> _WHAT IS REQUIRED_: In the passage about Kissy, the Diner's head dishwasher, what marks the red sand road you turn onto to reach Kissy's road?

Start of TEXT PASSAGE

When I first started working at the Diner, lucky for me, Kissy was on vacation. Once every year, he and his family would travel as far north as they’d ever been – Jacksonville, Florida – to participate in some kind of “CRAZY BIG” Flea Market/Antique Fair. It was the only seven days a year he ever missed work, unless on the rare occasion that someone actually died.
Titled “Head Dishwasher,” mainly because he was the only full-time dishwasher, Kissy was known as the Boss Lady’s “pet.”
A native of Florida, Kissy was a true Southern cracker. As back woods as they come, he was also as clever as a fox, as strong as an ox and as loyal as a little boy’s puppy. The Boss Lady loved him with all her heart, and she treated him like he was family. She was also the only one at the Diner that could calm him down once he got into one of his MOODS. Every once in a while, for absolutely no reason, Kissy would snap. It could be at a co-worker or a customer, it could be with the service guy dropping off our soda delivery or the produce man asking where to put the case of tomatoes.You never knew what would trigger it. But, everyone at the Diner knew how to fix it lickedy split. Just call in “The Mrs.”
Kissy had worked for the family for decades. He worked his regular hours at the Diner and he and his mom ran a thrift store that the owners of the Diner also owned. Any free time Kissy managed to find, which wasn’t much, he would spend going to garage and estate sales and checking through every local advertisement he could find. He drove an old beat up van that looked like a homeless person lived in it, which he used to cart all the stuff he bought and sold from one place to another. Not to mention, the outside of his 20-year old vehicle screamed “WASH ME!Mainly because Kissy lived somewhere out in “Nowheresville.”
Kissy’s family had their mail delivered to a P.O Box within the city limits, basically because they lived where no man should reside, in an unincorporated area of the county that is not represented by MODERN TECHNOLOGY more or less postal service. Seriously. To get from the Diner to Kissy’s home, the property his family has owned since before the Civil War, you first get to drive on a normal paved US Highway. Then to a paved county road, before you get to a gravel road, which leads to a dirt road, to a narrower dirt road that guides you to the painted rock that marks the red sand road you have to turn onto to get to Kissy’s road. And then, you still have to drive through the woods in the sand with no signs of life and no phone service for at least another mile or so before you get to his property line.

End of TEXT PASSAGE
Start of MATERIAL SUPPLIED

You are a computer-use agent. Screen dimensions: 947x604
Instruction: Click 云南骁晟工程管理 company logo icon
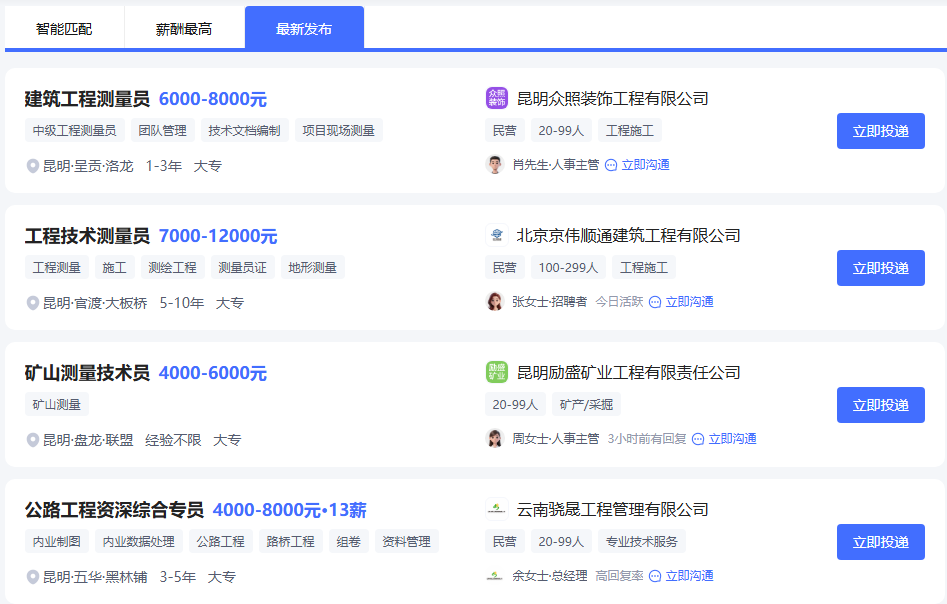coord(496,510)
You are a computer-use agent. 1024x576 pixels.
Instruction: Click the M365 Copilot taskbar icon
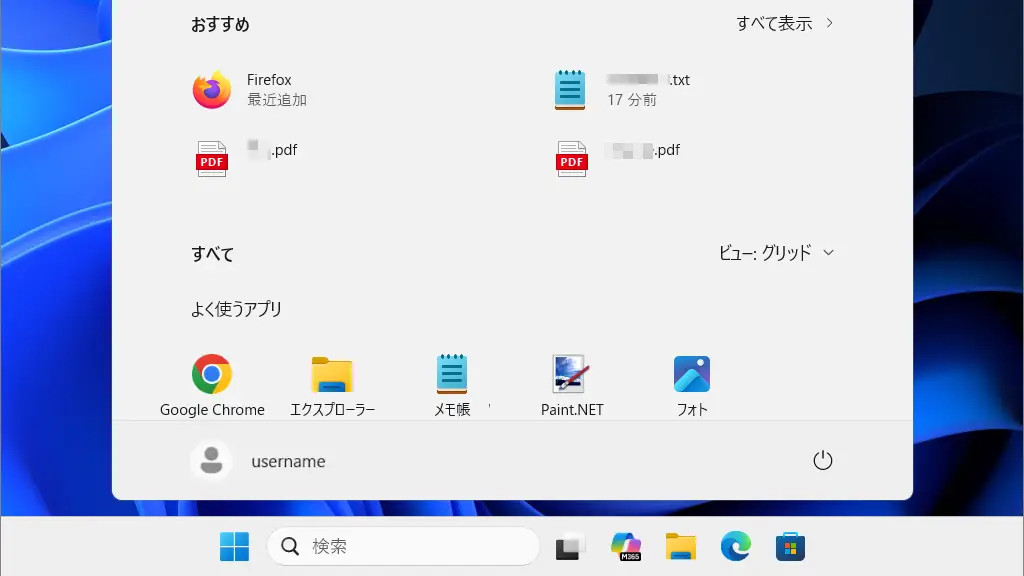tap(625, 546)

End of MATERIAL SUPPLIED

> _EXPECTED OUTPUT_: A painted rock.